Pharmacological postconditioning against myocardial infarction with a slow-releasing hydrogen sulfide donor, GYY4137.

Exogenous hydrogen sulfide (H2S) protects against myocardial ischemia/reperfusion injury but the mechanism of action is unclear. The present study investigated the effect of GYY4137, a slow-releasing H2S donor, on myocardial infarction given specifically at reperfusion and the signalling pathway involved. Thiobutabarbital-anesthetised rats were subjected to 30min of left coronary artery occlusion and 2h reperfusion. Infarct size was assessed by tetrazolium staining. In the first study, animals randomly received either no treatment or GYY4137 (26.6, 133 or 266μmolkg(-1)) by intravenous injection 10min before reperfusion. In a second series, involvement of PI3K and NO signalling were interrogated by concomitant administration of LY294002 or L-NAME respectively and the effects on the phosphorylation of Akt, eNOS, GSK-3β and ERK1/2 during early reperfusion were assessed by immunoblotting.

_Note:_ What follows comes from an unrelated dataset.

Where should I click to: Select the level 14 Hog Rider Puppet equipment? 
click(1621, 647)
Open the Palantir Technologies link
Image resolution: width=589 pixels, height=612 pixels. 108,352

GYY4137 266μmolkg(-1) significantly limited infarct size by 47% compared to control hearts (P<0.01). In GYY4137-treated hearts, phosphorylation of Akt, eNOS and GSK-3β was increased 2.8, 2.2 and 2.2 fold respectively at early reperfusion. Co-administration of L-NAME and GYY4137 attenuated the cardioprotection afforded by GYY4137, associated with attenuated phosphorylation of eNOS. LY294002 totally abrogated the infarct-limiting effect of GYY4137 and inhibited Akt, eNOS and GSK-3β phosphorylation. These data are the first to demonstrate that GYY4137 protects the heart against lethal reperfusion injury through activation of PI3K/Akt signalling, with partial dependency on NO signalling and inhibition of GSK-3β during early reperfusion. H2S-based therapeutic approaches may have value as adjuncts to reperfusion in the treatment of acute myocardial infarction.